課題 A: 文書の抜粋のうち、「(写真1)山口知事とオルパナ」を含む箇所から始め、「ると思ってくれたことでした。」まで来たら終えて、その範囲を引用すること。

文書の抜粋:
============================================================

グローカル外交ネット

令和5年2月24日

佐賀県地域交流部国際課

1 交流のきっかけと関係強化

(写真1)山口知事とオルパナ駐日大使(当時) 連携ロゴを駐日フィンランド大使館で発表

 きっかけは飯倉公館(東京)での、駐日外交団等を対象とした佐賀県プロモーションでの出会いでした。2017年2月1日に飯倉公館で開催した、外務省の「地方創生支援 飯倉公館活用対外発信事業 外務大臣及び佐賀県知事共催レセプション」での県担当者と当時の駐日フィンランド商工会議所関係者との出会いが、東京2020大会の事前キャンプ誘致につながり、2019年2月にはフィンランドのホストタウン登録に至りました。
 事前キャンプ受入れ等の取組を進める一方で、当県としては、ホストタウン相手国とのWin-Winの関係構築と新たな価値の創造につながる「交流」から「連携」への関係性の発展を目指してきました。その一つがフィンランドとの政策連携です。政策連携とは、5年連続「世界一幸福な国」フィンランドの思想や社会政策からヒントを得て県の政策に活かすことによって、新たな価値の創造と持続的な社会の構築につなげるものです。
 この政策連携を推進していくため、2022年12月、駐日フィンランド大使館敷地内の「メッツァ・パビリオン」において、当県と駐日フィンランド大使館との『SAGA×FINLAND』コラボレーションイベントを開催しました。この中で、山口佐賀県知事と当時のペッカ・オルパナ駐日フィンランド大使が連携の象徴となるロゴ『FIN-SAGA』(フィンサガ)を発表しました。このロゴには佐賀県とフィンランドに共通する豊かな自然の象徴である木と水面をモチーフとし、「両地域の連携が様々な分野で芽を出し、大きく育つ」という願いが込められており、ロゴを印字したパネルには連携の証として山口知事とオルパナ駐日大使(当時)が署名しました。

2 政策連携の推進

(写真2)連携ロゴを手に記念撮影 フィンランドフェア2023セレモニー

 政策連携は佐賀県とフィンランドの親和性がベースとなっています。東京2020大会の事前キャンプ地に選ばれた理由も佐賀県が誇る美しく豊かな自然環境がフィンランドに似ていると思ってくれたことでした。
 「人」に着目したフィンランドの政策は、同じく「人を大切に、世界に誇れる佐賀づくり」と「人」を中心に据える山口知事の県政と相通じるものがあり、また、自然環境以外にも様々な分野で似ているモノやコトが多いことが政策連携の素地として備わっていると考えています。
 ここで政策連携の取組をいくつか紹介します。

============================================================

課題の行:
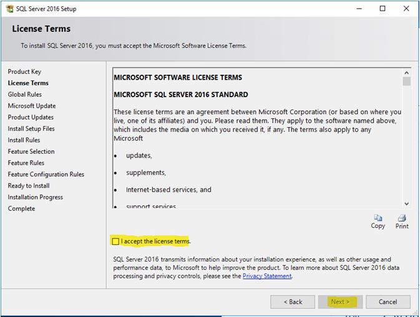Click the SQL Server Setup title bar icon

click(8, 9)

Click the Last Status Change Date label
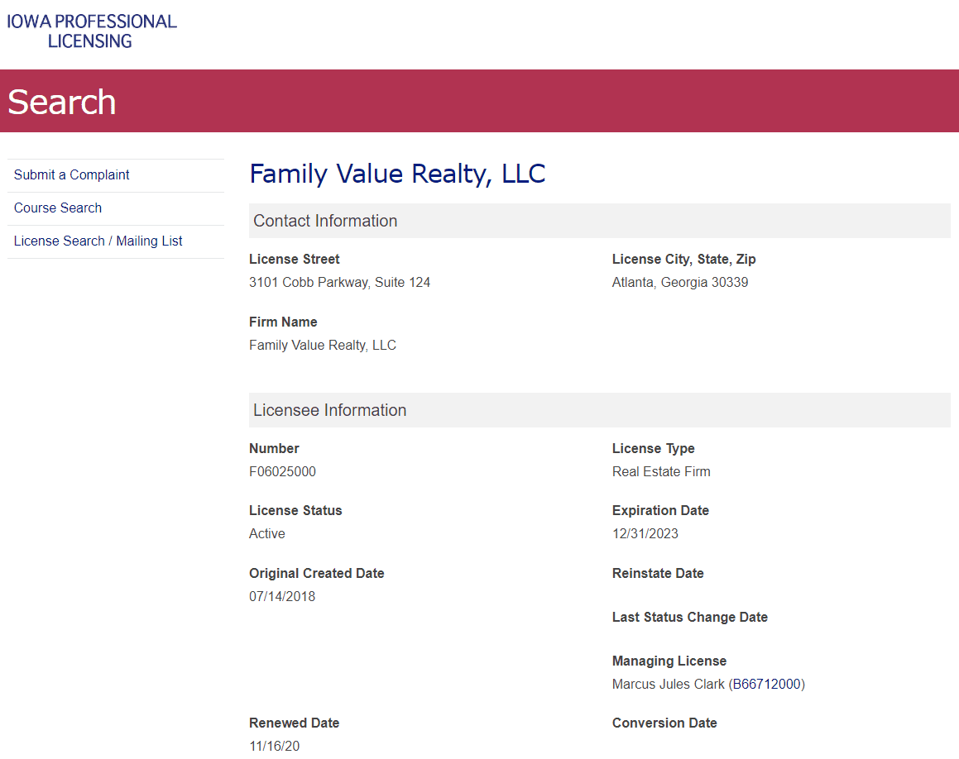point(689,617)
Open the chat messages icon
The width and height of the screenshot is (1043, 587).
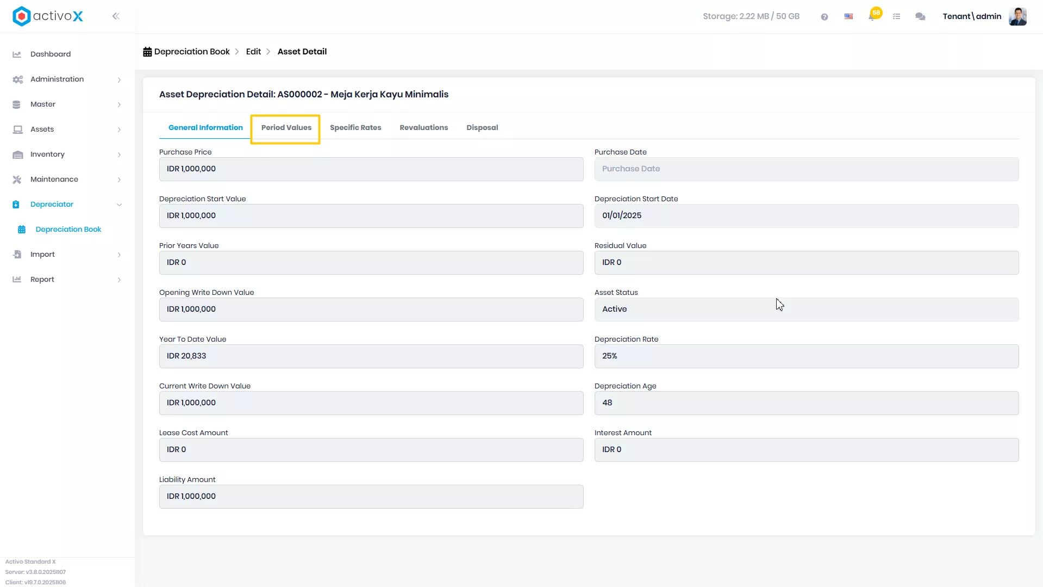point(920,17)
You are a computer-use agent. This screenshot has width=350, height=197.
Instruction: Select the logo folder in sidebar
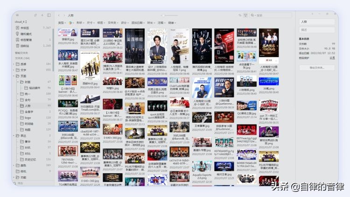[28, 118]
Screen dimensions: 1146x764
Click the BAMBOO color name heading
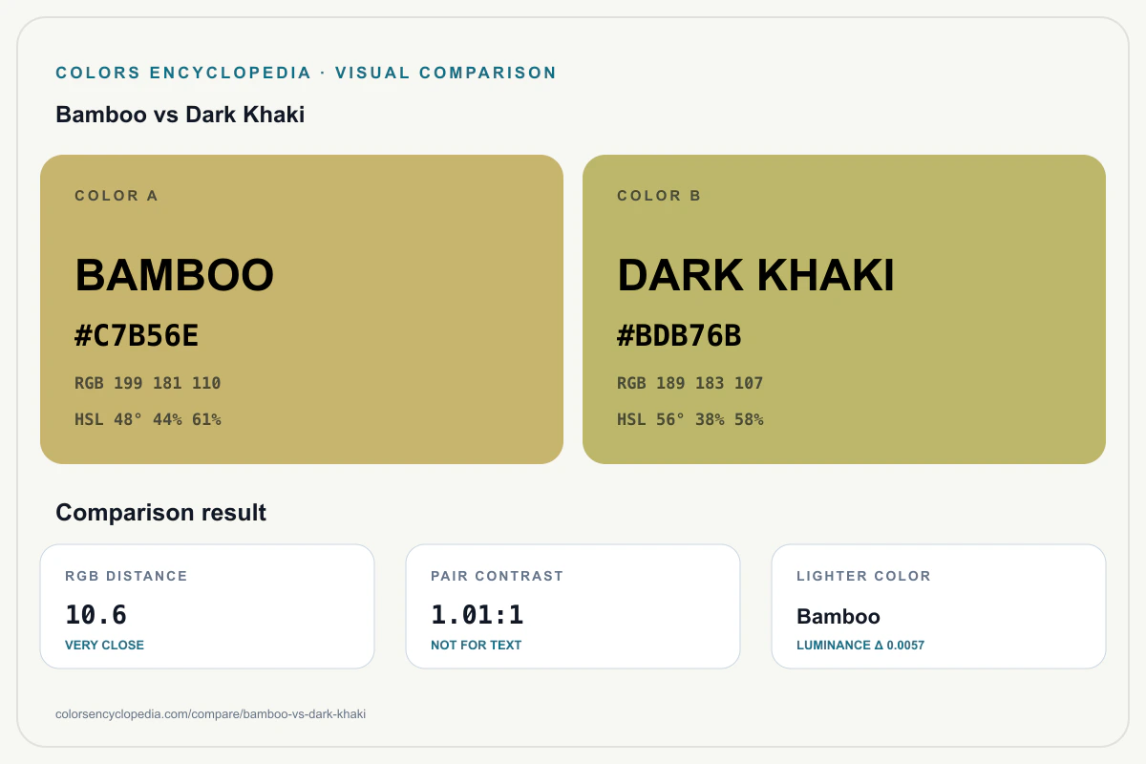(175, 275)
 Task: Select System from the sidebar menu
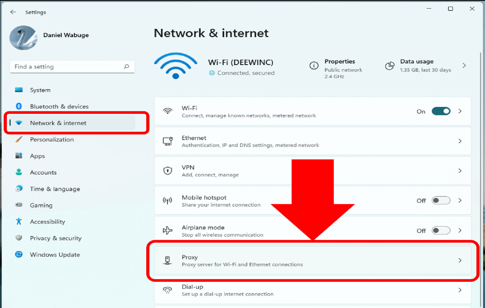40,90
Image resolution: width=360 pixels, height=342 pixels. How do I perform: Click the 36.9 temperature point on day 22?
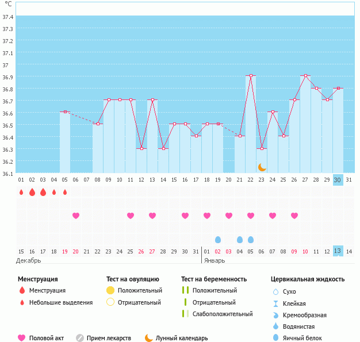coord(251,75)
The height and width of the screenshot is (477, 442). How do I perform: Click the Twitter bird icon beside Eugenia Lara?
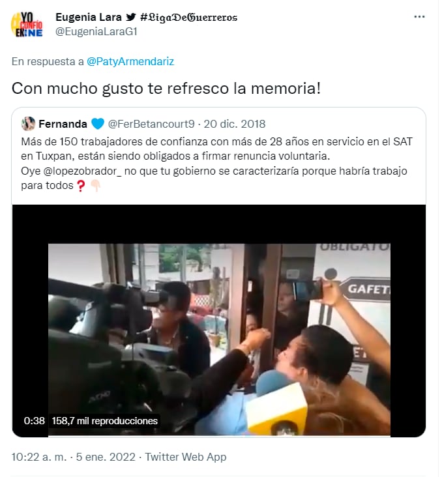131,17
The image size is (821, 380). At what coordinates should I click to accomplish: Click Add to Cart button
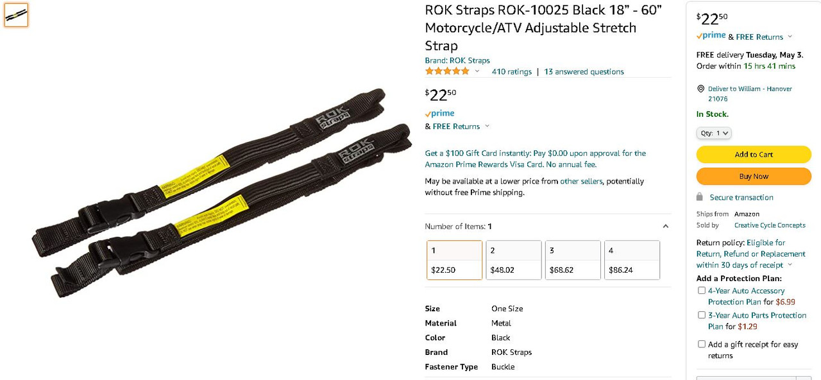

============================================================

課題 B: 「Select」という文字列を含む行をすべて抜き出すこと。大文字と小文字は区別する。

結果 A:
(写真1)山口知事とオルパナ駐日大使(当時) 連携ロゴを駐日フィンランド大使館で発表

 きっかけは飯倉公館(東京)での、駐日外交団等を対象とした佐賀県プロモーションでの出会いでした。2017年2月1日に飯倉公館で開催した、外務省の「地方創生支援 飯倉公館活用対外発信事業 外務大臣及び佐賀県知事共催レセプション」での県担当者と当時の駐日フィンランド商工会議所関係者との出会いが、東京2020大会の事前キャンプ誘致につながり、2019年2月にはフィンランドのホストタウン登録に至りました。
 事前キャンプ受入れ等の取組を進める一方で、当県としては、ホストタウン相手国とのWin-Winの関係構築と新たな価値の創造につながる「交流」から「連携」への関係性の発展を目指してきました。その一つがフィンランドとの政策連携です。政策連携とは、5年連続「世界一幸福な国」フィンランドの思想や社会政策からヒントを得て県の政策に活かすことによって、新たな価値の創造と持続的な社会の構築につなげるものです。
 この政策連携を推進していくため、2022年12月、駐日フィンランド大使館敷地内の「メッツァ・パビリオン」において、当県と駐日フィンランド大使館との『SAGA×FINLAND』コラボレーションイベントを開催しました。この中で、山口佐賀県知事と当時のペッカ・オルパナ駐日フィンランド大使が連携の象徴となるロゴ『FIN-SAGA』(フィンサガ)を発表しました。このロゴには佐賀県とフィンランドに共通する豊かな自然の象徴である木と水面をモチーフとし、「両地域の連携が様々な分野で芽を出し、大きく育つ」という願いが込められており、ロゴを印字したパネルには連携の証として山口知事とオルパナ駐日大使(当時)が署名しました。

2 政策連携の推進

(写真2)連携ロゴを手に記念撮影 フィンランドフェア2023セレモニー

 政策連携は佐賀県とフィンランドの親和性がベースとなっています。東京2020大会の事前キャンプ地に選ばれた理由も佐賀県が誇る美しく豊かな自然環境がフィンランドに似ていると思ってくれたことでした。

結果 B:
Instruction: Select the logo folder in sidebar
 Task: Select System from the sidebar menu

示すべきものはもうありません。